Today, timer callbacks interleave with grain methods (at await points) for both reentrant and non-reentrant grains. This is a source of confusion because developers, naturally, do not expect interleaving in non-reentrant grains. We need to make timer callbacks respect reentrancy of grain classes and not interleave for non-reentrant grains.
Heads-up: this is a breaking change to an actively used feature(/bug? :-) )
We are actively relying on timer callback reentrancy. This being said, I agree that the behavior is confusing and should be changed. I think a straightforward migration path would be to call a reentrant grain method (specified using AlwaysInterleave or MayInterleave) from the timer callback.

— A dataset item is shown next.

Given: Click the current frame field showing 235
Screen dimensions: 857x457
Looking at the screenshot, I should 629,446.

@cata, thanks for the heads-up. I didn't realize people rely on this behavior.
This timer reentrancy initially surprised me as well, but now our code has also come to rely on it. The non-reentrant methods in our grains often control flags used by the timer callback.

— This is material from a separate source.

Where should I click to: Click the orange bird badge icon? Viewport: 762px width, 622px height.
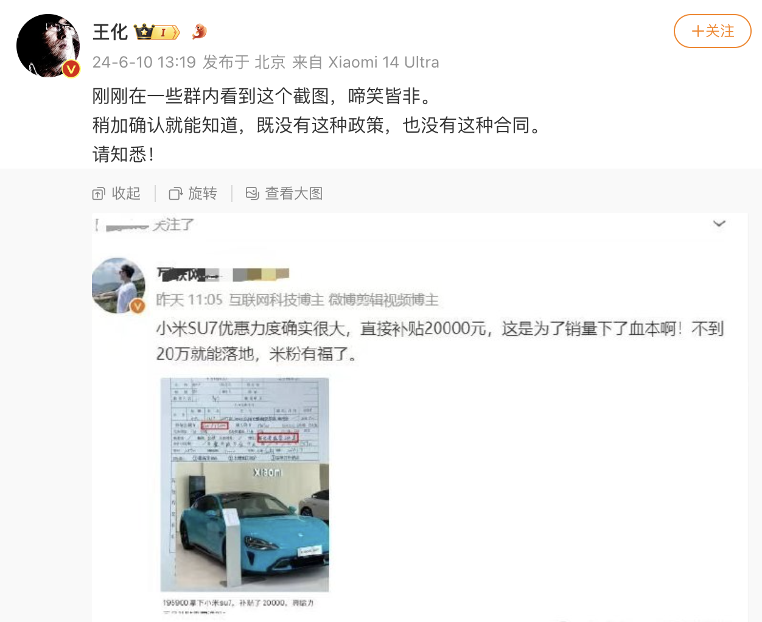[x=199, y=32]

Would be happy to migrate, but this "loophole" is currently the only way to have a partially reentrant grain - a useful feature that would be sad to lose.
Maybe we should make the behavior configurable then, to explicitly allow for both reentrant and non-reentrant execution of timer callbacks?
@sergeybykov - configurable behavior (an extra parameter on a RegisterTimer overload?) would work great for us.
The default behavior could be changed to match the grain's default reentrancy policy, thus making it less surprising.
I think that is exactly what we agreed upon and planned to do a long time ago. That is at least what I remember.
@sergeybykov @gabikliot Please can I clarify if this behavior is applicable to Reminders too?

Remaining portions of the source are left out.